GSA / data.gov

Main repository for the data.gov service
https://data.gov
Other
634 stars 100 forks source link

urllib parse error found in arcgis harvest source #3847

Open FuhuXia opened 2 years ago

FuhuXia commented 2 years ago

No arcgis source can be harvested on current 2.8 FCS catalog.
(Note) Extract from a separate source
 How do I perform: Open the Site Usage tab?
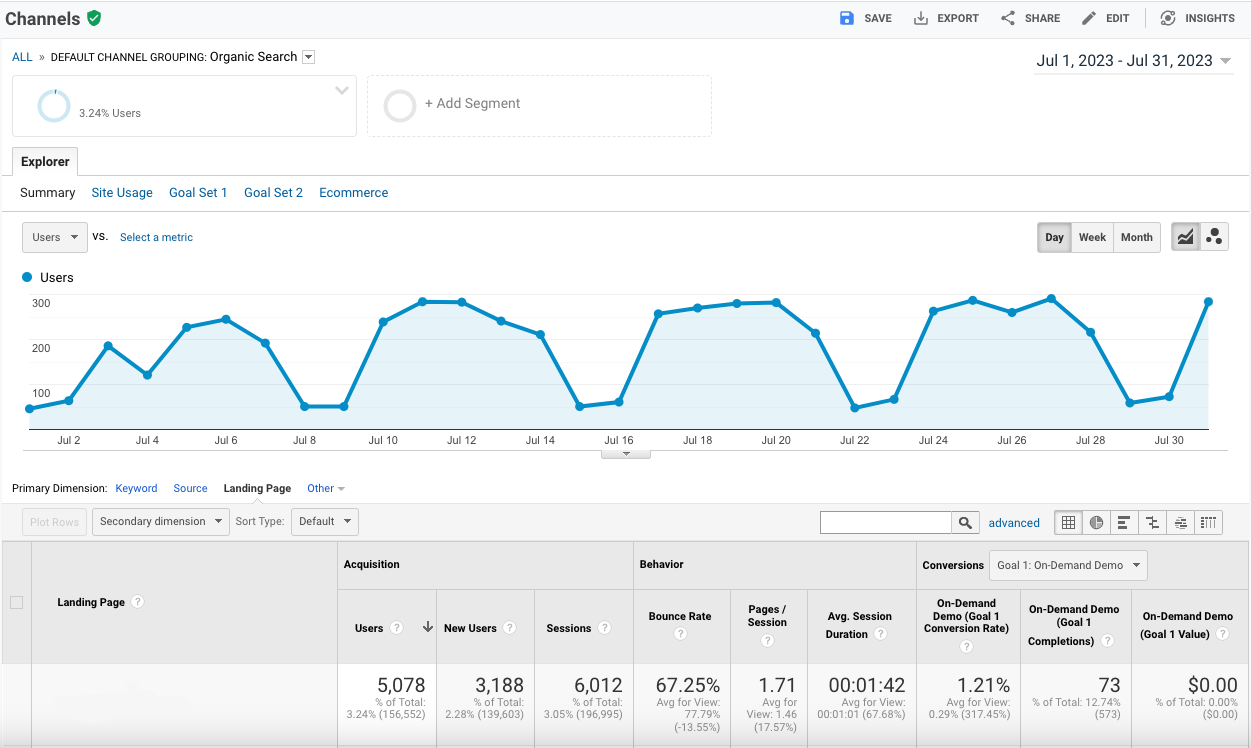point(121,192)
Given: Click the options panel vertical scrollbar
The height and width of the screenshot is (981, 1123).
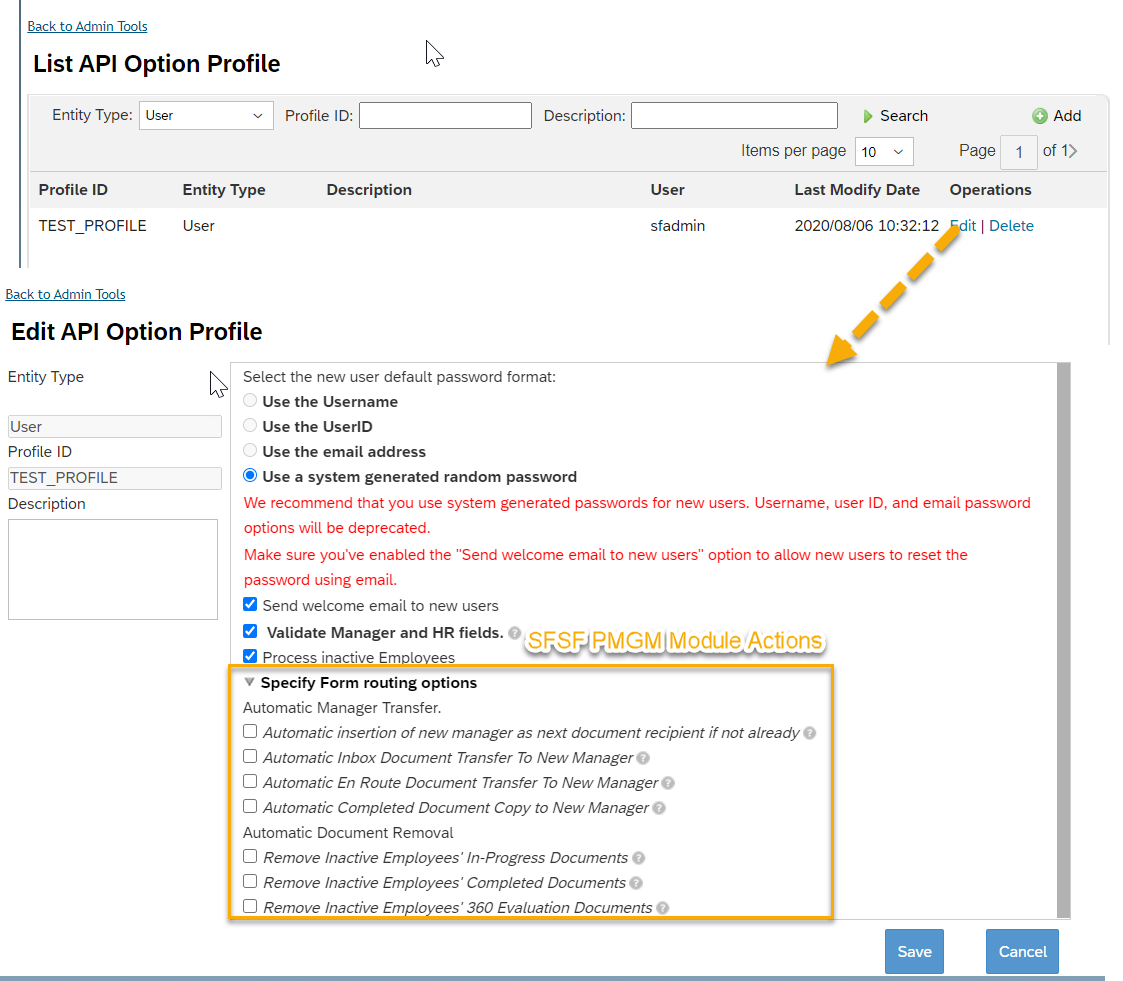Looking at the screenshot, I should 1063,640.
Have not confirmed in 2.8 cloud.gov catalog app.

When start a harvest job on arcgis source, an error is generated in gather process, then no records can be harvested.

Traceback (most recent call last):
  File "/usr/bin/ckan", line 45, in <module>
    load_entry_point('PasteScript', 'console_scripts', 'paster')()
  File "/usr/lib/ckan/lib/python2.7/site-packages/paste/script/command.py", line 102, in run
    invoke(command, command_name, options, args[1:])
  File "/usr/lib/ckan/lib/python2.7/site-packages/paste/script/command.py", line 141, in invoke
    exit_code = runner.run(args)
  File "/usr/lib/ckan/lib/python2.7/site-packages/paste/script/command.py", line 236, in run
    result = self.command()
  File "/usr/lib/ckan-new/src/ckanext-harvest/ckanext/harvest/commands/harvester.py", line 245, in command
    utils.gather_consumer()
  File "/usr/lib/ckan-new/src/ckanext-harvest/ckanext/harvest/utils.py", line 340, in gather_consumer
    gather_callback(consumer, method, header, body)
  File "/usr/lib/ckan-new/src/ckanext-harvest/ckanext/harvest/queue.py", line 374, in gather_callback
    harvest_object_ids = gather_stage(harvester, job)
  File "/usr/lib/ckan-new/src/ckanext-harvest/ckanext/harvest/queue.py", line 432, in gather_stage
    harvest_object_ids = harvester.gather_stage(job)
  File "/usr/lib/ckan-new/src/ckanext-geodatagov/ckanext/geodatagov/harvesters/arcgis.py", line 157, in gather_stage
    url = urllib.parse.urljoin(source_url, search_path)
  File "/usr/lib/ckan/lib/python2.7/site-packages/future/backports/urllib/parse.py", line 418, in urljoin
    base, url, _coerce_result = _coerce_args(base, url)
  File "/usr/lib/ckan/lib/python2.7/site-packages/future/backports/urllib/parse.py", line 115, in _coerce_args
    raise TypeError("Cannot mix str and non-str arguments")
TypeError: Cannot mix str and non-str arguments

How to reproduce

Start a new harvest job of any arcgis source.

Expected behavior

Successful harvesting.

Actual behavior

Error message in gather log, as shown above.

Sketch

[Notes or a checklist reflecting our understanding of the selected approach]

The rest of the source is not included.